Saturday, March 13, 2010

The Art of Science

In younger days, whenever a group of pretentious young adults got together for a gathering, it wasn’t long before someone brought up the question: “What is art?” The idea was to try to say something intelligent without sounding too silly, nearly always an impossible task. Eventually someone would say something about art similar to what Supreme Court Justice Potter Stewart said about pornography: that he couldn’t quite explain it, but “I know it when I see it.”
I have taught now for several years at UCLA School of Medicine. Initially the course I tutored was in the first year of medical school, and occasionally I would ask the students whether they thought medicine was a science or an art. Typically in the first year nearly all the students said it was a science. In the second year, however, the students were split more evenly down the middle. I have often wondered where the numbers would be by the fourth year. Real life, I suppose, can transform that which appears at first to follow the linear rules of scientific inquiry into the more mystical realm of art.
It has been said that good art awakens something in us, and becomes the abode of that which we might call “spirit.” Defining “spirit” of course is another party topic, one more likely to be heard these days than the question of defining art. For the moment, let us agree that spirit refers to some sort of essential life-force. It is that force that animates us, drives us to feel alive.
Behavior analysts are trained to believe that a defining characteristic of their profession is that it is a science. It follows logical rules, and decisions are based on data, not intuition or guesswork. The former of course are the domain of science, where the latter tends to reside in the realm of spirit. But I would suggest the opposite: watch a behaviorist at work. The truly good ones are artists. Their work awakens something inside of us, makes us feel alive. Their interactions are like impromptu dances, reacting gracefully and seamlessly to the client’s behavior. The behavior analyst as artist spontaneously creates something beyond the logic of science as she taps into her repertoire and responds with a deep awareness of the child’s needs, wishes, intentions and the environment within which the child interacts. As it is with most art, these results take years of study, years of “science”, years of clumsy, “bad art” to build on.
As the whole is always more than the sum of its parts, the behavior analyst creates something beyond the mere piecing together of the data. She uses those tools as a painter might learn how to mix colors, or which paints or brushes creates a desired effect. But the end result is the creation of something larger than the technical methods could do on their own. A child’s spontaneous smile, a laugh at just the right moment, the uttering of the first meaningful words, the twinkling in a child’s eyes as he discovers something new is an awakening of the child’s spirit. It is an awakening that comes often as the partial result of the creative efforts of the behavior analyst, the artistry and dedication, the creative and yes, even intuitive, dance between the spirit of the behavior analyst and the spirit of the client.

### Information shown
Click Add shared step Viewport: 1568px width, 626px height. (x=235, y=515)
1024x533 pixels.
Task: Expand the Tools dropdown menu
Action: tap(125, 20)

### Work instructions
(a) In the blog post on the art of science, write out the text between "I have taught" and "realm of art.", inclusive, and change "students" to "learners".
(b) Condense the paragraph of the blog post on the art of science that begins "It has been said that good art" into two sentences, keeping its main points.
(c) In the blog post on the art of science, how did nearly all first-year medical students answer when asked whether medicine was a science or an art?

### Solutions for each task
(a)
I have taught now for several years at UCLA School of Medicine. Initially the course I tutored was in the first year of medical school, and occasionally I would ask the learners whether they thought medicine was a science or an art. Typically in the first year nearly all the learners said it was a science. In the second year, however, the learners were split more evenly down the middle. I have often wondered where the numbers would be by the fourth year. Real life, I suppose, can transform that which appears at first to follow the linear rules of scientific inquiry into the more mystical realm of art.

(b) Good art is said to awaken something in us and to become the home of what we might call "spirit," a term whose definition is now a more likely party topic than the definition of art. Here spirit is taken to mean an essential life-force that animates us and makes us feel alive.

(c) They said it was a science.